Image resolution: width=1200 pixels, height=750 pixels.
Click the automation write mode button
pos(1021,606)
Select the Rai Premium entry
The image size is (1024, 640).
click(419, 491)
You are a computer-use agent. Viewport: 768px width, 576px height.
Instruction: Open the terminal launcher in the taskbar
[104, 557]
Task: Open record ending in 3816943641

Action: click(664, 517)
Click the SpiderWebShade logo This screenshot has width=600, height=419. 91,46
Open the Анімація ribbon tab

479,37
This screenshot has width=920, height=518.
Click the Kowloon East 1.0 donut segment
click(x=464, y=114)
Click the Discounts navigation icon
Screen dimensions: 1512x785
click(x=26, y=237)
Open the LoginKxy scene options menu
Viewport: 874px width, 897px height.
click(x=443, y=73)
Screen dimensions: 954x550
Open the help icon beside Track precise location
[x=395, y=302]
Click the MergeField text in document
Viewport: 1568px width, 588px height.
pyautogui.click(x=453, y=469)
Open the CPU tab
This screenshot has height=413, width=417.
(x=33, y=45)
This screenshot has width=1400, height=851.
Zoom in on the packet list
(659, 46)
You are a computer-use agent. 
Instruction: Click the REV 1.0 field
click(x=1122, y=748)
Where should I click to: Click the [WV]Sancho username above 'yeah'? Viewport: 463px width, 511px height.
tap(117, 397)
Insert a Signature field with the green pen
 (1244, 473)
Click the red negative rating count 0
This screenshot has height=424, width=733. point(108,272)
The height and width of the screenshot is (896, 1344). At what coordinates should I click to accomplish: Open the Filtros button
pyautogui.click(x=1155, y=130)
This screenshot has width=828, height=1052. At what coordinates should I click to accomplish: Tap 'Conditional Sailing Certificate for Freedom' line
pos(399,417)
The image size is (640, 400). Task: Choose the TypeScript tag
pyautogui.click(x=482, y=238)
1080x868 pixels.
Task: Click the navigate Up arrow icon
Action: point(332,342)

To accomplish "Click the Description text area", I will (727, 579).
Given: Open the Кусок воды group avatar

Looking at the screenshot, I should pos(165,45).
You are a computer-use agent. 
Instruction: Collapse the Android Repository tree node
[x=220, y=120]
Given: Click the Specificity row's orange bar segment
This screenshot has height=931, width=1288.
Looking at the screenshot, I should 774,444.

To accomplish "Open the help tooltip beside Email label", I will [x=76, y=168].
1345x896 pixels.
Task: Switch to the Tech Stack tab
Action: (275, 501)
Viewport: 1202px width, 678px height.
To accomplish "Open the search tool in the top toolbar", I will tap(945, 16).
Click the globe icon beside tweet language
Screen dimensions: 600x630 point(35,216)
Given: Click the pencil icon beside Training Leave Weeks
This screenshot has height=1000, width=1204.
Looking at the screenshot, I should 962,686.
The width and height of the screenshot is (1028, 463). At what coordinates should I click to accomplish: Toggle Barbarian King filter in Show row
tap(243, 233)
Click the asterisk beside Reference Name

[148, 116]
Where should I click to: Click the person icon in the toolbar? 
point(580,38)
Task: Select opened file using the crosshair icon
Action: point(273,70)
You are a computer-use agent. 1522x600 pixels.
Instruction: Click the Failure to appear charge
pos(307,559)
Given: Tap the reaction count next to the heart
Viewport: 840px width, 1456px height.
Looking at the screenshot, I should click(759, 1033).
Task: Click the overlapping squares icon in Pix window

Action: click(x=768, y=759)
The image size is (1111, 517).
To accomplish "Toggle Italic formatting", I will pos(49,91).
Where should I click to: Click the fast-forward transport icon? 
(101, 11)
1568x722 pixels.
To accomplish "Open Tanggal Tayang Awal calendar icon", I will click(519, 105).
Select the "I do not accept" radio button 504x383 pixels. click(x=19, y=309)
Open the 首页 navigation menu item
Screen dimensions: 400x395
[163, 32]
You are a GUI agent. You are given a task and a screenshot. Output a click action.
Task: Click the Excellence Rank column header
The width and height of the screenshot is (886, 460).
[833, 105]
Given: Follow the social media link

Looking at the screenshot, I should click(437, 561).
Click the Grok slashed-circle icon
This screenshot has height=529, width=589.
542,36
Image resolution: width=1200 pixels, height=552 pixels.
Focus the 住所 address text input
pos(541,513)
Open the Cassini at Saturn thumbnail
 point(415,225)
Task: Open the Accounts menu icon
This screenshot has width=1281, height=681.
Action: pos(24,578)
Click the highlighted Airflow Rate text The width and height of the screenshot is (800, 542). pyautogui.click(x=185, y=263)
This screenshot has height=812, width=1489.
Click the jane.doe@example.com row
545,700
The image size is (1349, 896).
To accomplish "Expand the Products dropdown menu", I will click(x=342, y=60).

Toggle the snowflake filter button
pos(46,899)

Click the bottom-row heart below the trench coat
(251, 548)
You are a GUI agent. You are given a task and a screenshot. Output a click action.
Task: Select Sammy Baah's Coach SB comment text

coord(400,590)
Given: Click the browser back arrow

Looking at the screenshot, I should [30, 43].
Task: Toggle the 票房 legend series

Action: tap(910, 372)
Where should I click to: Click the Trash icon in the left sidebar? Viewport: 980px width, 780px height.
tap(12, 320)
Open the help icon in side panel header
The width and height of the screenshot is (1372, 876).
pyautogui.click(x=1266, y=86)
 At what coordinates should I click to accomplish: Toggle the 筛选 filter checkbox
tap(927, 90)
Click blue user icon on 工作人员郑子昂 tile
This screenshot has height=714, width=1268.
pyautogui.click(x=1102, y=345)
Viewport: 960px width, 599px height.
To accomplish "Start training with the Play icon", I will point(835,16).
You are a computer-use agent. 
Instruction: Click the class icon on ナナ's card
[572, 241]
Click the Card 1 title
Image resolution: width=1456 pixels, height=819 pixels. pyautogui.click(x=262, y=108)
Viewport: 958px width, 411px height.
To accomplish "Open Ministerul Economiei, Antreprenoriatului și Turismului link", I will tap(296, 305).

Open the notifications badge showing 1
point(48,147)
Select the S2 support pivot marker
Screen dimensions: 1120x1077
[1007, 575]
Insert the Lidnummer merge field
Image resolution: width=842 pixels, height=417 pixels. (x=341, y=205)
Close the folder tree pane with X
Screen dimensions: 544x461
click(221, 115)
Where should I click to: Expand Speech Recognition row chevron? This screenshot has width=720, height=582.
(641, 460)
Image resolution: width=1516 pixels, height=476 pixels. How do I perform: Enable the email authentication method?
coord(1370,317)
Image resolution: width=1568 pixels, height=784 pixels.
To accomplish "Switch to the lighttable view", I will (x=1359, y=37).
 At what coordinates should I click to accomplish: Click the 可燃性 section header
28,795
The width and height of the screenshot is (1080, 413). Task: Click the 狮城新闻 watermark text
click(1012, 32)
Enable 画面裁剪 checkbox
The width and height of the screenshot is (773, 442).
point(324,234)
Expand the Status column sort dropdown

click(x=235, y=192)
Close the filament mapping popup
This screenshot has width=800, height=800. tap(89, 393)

***

▶ **Task statement**
Which lines run from the one containing "Insert a Signature field with the green pen" through the one containing "Looking at the screenshot, I should 774,444."? Output them exactly as they appear, both of those lines included, and nothing else.

▶ **Answer for the task**
Insert a Signature field with the green pen
 (1244, 473)
Click the red negative rating count 0
This screenshot has height=424, width=733. point(108,272)
The height and width of the screenshot is (896, 1344). At what coordinates should I click to accomplish: Open the Filtros button
pyautogui.click(x=1155, y=130)
This screenshot has width=828, height=1052. At what coordinates should I click to accomplish: Tap 'Conditional Sailing Certificate for Freedom' line
pos(399,417)
The image size is (640, 400). Task: Choose the TypeScript tag
pyautogui.click(x=482, y=238)
1080x868 pixels.
Task: Click the navigate Up arrow icon
Action: point(332,342)

To accomplish "Click the Description text area", I will (727, 579).
Given: Open the Кусок воды group avatar

Looking at the screenshot, I should pos(165,45).
You are a computer-use agent. 
Instruction: Collapse the Android Repository tree node
[x=220, y=120]
Given: Click the Specificity row's orange bar segment
This screenshot has height=931, width=1288.
Looking at the screenshot, I should 774,444.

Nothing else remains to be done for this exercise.